The loop runs from 0 up to and including 31 (not through 32) because these are all of the possible bits that comprise a 32-bit integer and we need to check them all.

Inside the loop, the code

    if (((A >> i) & 1) != ((B >> i) & 1)) { 
        count++; 
    } 

works by shifting each of the two integers rightward by i (cutting off bits if i > 0), extracting the rightmost bit after the shift (& 1) and checking that they're the same (i.e. both 0 or both 1).

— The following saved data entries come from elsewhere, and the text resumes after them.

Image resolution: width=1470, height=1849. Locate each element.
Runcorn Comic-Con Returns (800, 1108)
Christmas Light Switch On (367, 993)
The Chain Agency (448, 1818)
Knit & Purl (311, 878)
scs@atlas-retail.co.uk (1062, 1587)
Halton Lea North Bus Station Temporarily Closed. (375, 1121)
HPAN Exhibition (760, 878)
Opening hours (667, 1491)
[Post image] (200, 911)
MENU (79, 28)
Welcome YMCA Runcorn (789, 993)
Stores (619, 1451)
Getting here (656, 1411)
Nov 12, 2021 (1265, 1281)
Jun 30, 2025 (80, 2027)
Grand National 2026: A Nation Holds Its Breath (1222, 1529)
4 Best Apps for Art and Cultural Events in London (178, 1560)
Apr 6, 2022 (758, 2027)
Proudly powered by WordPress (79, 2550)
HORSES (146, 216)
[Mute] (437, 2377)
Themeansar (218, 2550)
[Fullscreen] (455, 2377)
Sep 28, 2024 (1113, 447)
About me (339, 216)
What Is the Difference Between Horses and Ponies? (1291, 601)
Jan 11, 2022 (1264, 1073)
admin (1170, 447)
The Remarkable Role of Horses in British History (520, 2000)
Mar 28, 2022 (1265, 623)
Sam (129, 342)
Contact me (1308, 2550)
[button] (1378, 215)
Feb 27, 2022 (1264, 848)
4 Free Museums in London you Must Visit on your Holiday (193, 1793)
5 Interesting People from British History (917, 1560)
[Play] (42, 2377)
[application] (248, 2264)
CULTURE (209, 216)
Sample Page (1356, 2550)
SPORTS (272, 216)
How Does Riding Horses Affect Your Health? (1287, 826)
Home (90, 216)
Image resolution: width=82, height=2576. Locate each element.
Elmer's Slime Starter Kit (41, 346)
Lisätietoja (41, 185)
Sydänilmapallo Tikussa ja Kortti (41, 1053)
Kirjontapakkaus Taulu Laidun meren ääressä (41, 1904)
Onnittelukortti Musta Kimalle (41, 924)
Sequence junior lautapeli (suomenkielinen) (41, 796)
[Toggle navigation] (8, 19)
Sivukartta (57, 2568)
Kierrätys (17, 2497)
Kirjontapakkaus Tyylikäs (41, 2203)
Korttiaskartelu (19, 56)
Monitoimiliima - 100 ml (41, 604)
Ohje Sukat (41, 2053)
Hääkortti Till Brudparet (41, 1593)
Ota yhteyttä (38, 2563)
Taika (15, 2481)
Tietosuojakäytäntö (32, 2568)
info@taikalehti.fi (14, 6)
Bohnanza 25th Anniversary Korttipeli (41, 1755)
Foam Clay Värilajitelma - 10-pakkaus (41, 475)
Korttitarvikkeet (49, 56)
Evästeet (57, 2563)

Let's walk through an example: solve(243, 2182). In binary:

243 =                              11110011
2182 =                         100010000110
diff bits =                    ^    ^^^ ^ ^
int bits = 00000000000000000000000000000000
i =       31                              0 
                  <-- loop direction

The indices of i that yield differences are 0, 2, 4, 5, 6 and 11 (we check from the right to the left--in the first iteration, i = 0 and nothing gets shifted, so & 1 gives us the rightmost bit, etc). The padding to the left of each number is all 0s in the above example.

Also, note that there are better ways to do this without a loop: take the XOR of the two numbers and run a popcount on them (count the bits that are set):

__builtin_popcount(243 ^ 2182); // => 6

Or, more portably:

std::bitset<CHAR_BIT * sizeof(int)>(243 ^ 2182).count()

Another note: best to avoid using namespace std;, return a value instead of producing a print side effect and give the method a clearer name than solve, for example bit_diff (I realize this is from geeksforgeeks).